Updated: April 19, 2011 5:20AM
Editor’s note: While Harold Wilde might not be the CEO of NCC, he has had just as much influence as the leader of a business. Here is his story.
To hear Harold “Hal” Wilde talk about his job as president of North Central College in Naperville, you’d honestly think, here is a man living the dream.
For two decades, Wilde, 65, has led the staff and students at North Central, a position he describes as “the best job in the world — to be the No. 1 fan of an extraordinary community of students, faculty and staff — and live on a historic campus in the heart of one of America’s finest cities.”
“Naperville is a great location for kids to come to school because in addition to the community itself, there are a lot of work opportunities for students, which means they can work while attending classes, which helps in meeting the tuition,” Wilde said. “This is a great institution that offers great value, wonderful extracurricular activities — and a terrific location.”
As the administrative leader of the college, Wilde has spearheaded so much growth that alumni from a few decades back would be hard pressed to recognize their former school. Undergraduate enrollment has increased from just less than 1,300 students to almost double at 2,400; the college’s curriculum was overhauled to offer broader-based programs, and the physical plant itself sports new additions, ranging from residence halls to a cyber café for students.
Reasons to stay
Wilde, who clearly continues to find joy in his job, said his energy and drive comes somewhat from his undergraduate days.

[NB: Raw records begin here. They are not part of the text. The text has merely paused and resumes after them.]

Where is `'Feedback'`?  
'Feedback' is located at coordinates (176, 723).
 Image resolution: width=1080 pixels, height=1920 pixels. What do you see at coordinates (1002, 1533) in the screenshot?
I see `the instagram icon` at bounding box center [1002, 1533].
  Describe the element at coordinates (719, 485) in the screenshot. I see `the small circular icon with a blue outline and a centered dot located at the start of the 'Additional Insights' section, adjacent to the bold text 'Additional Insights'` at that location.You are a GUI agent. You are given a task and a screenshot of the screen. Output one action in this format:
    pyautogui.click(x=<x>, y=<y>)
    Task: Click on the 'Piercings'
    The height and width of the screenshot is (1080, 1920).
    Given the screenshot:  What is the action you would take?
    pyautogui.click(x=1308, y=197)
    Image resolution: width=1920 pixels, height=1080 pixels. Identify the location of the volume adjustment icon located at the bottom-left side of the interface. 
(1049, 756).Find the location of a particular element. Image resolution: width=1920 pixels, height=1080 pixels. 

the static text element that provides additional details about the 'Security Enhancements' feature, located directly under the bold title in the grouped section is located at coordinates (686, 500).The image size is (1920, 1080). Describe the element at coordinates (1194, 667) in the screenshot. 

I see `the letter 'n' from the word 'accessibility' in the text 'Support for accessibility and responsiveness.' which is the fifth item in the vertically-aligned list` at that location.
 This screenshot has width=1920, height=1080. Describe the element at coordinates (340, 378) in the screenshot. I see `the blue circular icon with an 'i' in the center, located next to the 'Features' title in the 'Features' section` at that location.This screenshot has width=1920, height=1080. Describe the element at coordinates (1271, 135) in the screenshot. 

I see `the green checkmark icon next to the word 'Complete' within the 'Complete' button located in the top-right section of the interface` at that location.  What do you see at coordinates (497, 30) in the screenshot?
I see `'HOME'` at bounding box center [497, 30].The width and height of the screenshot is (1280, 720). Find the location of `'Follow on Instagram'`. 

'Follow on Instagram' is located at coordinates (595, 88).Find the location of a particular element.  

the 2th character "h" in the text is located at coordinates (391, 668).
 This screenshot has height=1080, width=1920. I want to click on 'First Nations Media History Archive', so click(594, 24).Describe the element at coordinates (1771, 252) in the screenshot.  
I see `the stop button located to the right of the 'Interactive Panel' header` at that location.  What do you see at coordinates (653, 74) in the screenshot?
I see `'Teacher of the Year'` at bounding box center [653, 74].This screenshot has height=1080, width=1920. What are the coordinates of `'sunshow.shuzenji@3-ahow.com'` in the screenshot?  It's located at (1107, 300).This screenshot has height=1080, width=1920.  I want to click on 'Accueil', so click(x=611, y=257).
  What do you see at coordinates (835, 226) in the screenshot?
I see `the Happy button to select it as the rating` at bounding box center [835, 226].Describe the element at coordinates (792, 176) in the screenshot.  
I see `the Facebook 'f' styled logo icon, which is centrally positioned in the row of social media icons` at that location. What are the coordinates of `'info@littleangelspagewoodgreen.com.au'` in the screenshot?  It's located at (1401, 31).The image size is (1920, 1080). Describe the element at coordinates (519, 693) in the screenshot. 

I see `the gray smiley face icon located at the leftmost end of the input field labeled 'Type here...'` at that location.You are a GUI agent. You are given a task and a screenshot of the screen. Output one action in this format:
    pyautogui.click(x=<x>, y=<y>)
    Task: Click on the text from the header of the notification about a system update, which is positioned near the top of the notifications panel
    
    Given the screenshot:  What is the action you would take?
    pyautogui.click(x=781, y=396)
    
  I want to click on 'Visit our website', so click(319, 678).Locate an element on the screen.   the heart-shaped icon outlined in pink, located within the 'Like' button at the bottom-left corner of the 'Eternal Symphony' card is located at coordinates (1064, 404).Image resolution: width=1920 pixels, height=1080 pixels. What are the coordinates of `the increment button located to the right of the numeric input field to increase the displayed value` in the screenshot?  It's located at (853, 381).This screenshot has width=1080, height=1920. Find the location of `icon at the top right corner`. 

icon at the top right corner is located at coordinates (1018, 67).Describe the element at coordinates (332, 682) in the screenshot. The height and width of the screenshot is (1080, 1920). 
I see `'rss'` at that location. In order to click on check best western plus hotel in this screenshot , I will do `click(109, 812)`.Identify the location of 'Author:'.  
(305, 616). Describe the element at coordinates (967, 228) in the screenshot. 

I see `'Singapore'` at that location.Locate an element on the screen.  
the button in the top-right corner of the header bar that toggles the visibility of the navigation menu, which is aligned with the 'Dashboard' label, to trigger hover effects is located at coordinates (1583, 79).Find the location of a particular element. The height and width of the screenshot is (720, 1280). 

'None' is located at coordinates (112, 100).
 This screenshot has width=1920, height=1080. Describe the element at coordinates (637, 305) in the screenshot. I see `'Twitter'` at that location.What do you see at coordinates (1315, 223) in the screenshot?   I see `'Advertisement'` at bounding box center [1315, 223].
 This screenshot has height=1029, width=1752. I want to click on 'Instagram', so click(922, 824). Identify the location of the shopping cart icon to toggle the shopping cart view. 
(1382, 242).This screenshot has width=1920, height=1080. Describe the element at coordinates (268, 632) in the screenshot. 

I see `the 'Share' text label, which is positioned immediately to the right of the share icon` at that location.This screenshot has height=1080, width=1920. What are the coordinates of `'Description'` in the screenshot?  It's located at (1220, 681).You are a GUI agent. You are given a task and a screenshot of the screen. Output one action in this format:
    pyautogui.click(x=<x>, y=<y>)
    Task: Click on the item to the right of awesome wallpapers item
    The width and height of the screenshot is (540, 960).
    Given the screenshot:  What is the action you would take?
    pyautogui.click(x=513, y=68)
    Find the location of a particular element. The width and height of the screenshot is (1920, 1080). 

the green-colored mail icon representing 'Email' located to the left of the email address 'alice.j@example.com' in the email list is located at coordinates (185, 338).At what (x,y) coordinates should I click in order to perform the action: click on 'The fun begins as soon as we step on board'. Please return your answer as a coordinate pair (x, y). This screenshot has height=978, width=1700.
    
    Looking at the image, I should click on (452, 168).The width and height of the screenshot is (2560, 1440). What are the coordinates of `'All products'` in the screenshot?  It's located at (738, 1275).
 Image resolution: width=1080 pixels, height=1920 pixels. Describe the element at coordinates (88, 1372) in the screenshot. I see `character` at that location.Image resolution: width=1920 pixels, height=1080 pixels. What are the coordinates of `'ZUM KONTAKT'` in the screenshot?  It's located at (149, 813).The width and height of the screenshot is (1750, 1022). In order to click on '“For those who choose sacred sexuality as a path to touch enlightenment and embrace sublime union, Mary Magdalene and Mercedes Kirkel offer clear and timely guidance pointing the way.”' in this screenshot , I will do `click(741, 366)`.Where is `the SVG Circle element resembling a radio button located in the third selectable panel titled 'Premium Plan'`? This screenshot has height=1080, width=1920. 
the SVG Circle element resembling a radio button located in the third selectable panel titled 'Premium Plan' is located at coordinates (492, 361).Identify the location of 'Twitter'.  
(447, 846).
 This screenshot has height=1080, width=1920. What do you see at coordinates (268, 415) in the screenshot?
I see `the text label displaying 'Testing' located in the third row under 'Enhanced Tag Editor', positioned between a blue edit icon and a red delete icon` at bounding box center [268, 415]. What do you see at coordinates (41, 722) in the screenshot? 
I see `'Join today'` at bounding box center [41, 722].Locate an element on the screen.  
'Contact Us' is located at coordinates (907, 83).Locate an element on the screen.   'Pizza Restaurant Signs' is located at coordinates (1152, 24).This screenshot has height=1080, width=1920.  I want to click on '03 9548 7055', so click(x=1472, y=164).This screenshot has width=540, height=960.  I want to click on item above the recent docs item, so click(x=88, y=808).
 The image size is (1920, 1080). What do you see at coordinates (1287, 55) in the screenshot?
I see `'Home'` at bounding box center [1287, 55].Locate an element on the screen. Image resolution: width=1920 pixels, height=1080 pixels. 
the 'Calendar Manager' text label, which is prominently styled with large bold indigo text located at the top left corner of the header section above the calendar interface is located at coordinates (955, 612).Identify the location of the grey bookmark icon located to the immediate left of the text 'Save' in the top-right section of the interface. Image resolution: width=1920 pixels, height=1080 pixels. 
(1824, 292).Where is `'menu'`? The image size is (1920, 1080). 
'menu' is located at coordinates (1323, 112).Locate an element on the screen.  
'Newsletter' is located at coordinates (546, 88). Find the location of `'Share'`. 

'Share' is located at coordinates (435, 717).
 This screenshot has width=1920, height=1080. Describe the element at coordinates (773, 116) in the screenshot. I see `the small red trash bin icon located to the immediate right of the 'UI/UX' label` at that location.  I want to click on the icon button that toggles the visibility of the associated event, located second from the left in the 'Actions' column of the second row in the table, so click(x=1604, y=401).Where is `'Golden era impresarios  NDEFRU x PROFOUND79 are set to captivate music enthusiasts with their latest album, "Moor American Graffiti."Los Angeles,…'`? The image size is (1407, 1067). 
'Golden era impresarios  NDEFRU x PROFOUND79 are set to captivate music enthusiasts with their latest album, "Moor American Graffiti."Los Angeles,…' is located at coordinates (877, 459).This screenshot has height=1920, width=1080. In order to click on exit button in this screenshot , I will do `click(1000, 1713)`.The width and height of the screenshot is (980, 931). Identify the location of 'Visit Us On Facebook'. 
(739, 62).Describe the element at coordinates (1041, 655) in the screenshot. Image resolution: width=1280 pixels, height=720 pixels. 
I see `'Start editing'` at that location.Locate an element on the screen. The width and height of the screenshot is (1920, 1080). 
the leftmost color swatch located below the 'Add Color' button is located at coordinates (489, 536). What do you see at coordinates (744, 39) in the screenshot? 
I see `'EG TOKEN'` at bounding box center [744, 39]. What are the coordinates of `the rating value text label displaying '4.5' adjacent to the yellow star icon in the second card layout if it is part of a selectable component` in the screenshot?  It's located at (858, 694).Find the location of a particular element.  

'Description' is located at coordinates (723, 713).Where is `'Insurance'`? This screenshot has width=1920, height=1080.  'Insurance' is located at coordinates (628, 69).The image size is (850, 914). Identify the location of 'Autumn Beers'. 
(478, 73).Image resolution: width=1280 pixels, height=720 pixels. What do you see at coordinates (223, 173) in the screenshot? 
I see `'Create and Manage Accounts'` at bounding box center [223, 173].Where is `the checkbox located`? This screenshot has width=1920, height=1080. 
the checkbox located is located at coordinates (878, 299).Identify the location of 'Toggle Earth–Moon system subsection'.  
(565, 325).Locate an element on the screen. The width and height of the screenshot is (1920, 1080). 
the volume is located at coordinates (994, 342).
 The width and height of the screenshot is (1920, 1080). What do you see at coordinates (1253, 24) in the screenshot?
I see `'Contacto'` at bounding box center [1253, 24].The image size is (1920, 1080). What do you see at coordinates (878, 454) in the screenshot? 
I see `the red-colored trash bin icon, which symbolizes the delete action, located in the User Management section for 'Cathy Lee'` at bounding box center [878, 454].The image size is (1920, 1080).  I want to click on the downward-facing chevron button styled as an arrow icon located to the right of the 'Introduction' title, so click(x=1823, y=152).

“I had a wonderful experience at Amherst College, and to some degree, there are many things here at North Central that are a lot like it,” he said. “You’d have to say there has been sort of a transfer effect from that experience and the one I’ve had here.”
A graduate of Amherst College in 1967, Wilde went on to earn a doctorate in government from Harvard University. Originally from Wisconsin, Wilde served several years in the Wisconsin state government, including four as the state’s insurance commissioner.
“Since I’ve been president, there have been about 10,000 students who have graduated, and many of them have gone on to make great contributions in society,” Wilde said. “That makes you feel pretty good about the work you’re doing.”
He also said those changes to the school stemmed from some self-assessment he made about a decade ago. One of the issues he questioned was whether he still brought value to the institution or whether he should consider moving on and allow himself to be recruited by someone else.
“I tell my faculty that teaching is one of those jobs that 50 years from now, there will still be people that remember you,” he said. “They don’t remember who the college president was. I could joke about it and say my years here are because of inertia, but the facts are that my wife loves the college and the job she has downtown (Chicago).”
Wilde is married to Benna Brecher Wilde, managing director of Prince Charitable Trusts in Chicago, and they are the parents of three adult children, Anna Wilde Mathews, Henry and Elizabeth Ty.
“And for me, I decided that I wasn’t worn out and that there were still things here at the college I wanted to accomplish.”
Goals to wrap up
Wilde admits that sometime in the next five years he does plan to step aside, but in the meantime, his efforts are directed at making a new science facility “worthy of North Central College” a reality, plus continuing efforts to raise money for scholarship endowments, and complete a five-year strategic plan so that continuity can be achieved by his successor.
“There are people on my cabinet with anywhere from 15 to 30 years experience with the college, and I’ve been fortunate to have a lot of continuity here with our senior management,” he said. “The economic challenges that small colleges face are real, and that’s also part of the answer to the question about still having value to the college.”